■ Task
Write out, from the entries below, exactly the lines that run between the lines holding "[Syndicate this content] (874, 953)" and "christian nation (399, 1976)", inclusive, and stop there.

■ Material shown
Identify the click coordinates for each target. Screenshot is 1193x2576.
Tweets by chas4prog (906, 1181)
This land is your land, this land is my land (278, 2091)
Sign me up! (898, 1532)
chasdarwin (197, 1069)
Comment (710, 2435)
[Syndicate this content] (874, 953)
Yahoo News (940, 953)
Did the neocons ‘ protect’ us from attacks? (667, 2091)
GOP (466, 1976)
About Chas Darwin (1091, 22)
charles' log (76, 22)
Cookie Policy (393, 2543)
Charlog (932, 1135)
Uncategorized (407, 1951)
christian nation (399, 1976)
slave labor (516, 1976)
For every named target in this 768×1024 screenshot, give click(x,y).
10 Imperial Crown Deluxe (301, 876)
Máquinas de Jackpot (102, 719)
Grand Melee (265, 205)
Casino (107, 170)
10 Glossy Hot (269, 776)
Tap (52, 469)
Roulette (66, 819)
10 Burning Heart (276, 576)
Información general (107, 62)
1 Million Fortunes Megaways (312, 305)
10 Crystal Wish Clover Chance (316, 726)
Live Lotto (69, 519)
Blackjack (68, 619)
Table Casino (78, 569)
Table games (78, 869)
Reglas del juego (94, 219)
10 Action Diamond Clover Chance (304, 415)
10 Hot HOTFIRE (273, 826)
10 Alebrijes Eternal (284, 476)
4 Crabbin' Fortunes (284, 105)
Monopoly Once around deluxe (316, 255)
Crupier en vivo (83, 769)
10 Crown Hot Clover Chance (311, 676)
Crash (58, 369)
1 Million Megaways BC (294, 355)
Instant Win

■ Response to this task
[Syndicate this content] (874, 953)
Yahoo News (940, 953)
Did the neocons ‘ protect’ us from attacks? (667, 2091)
GOP (466, 1976)
About Chas Darwin (1091, 22)
charles' log (76, 22)
Cookie Policy (393, 2543)
Charlog (932, 1135)
Uncategorized (407, 1951)
christian nation (399, 1976)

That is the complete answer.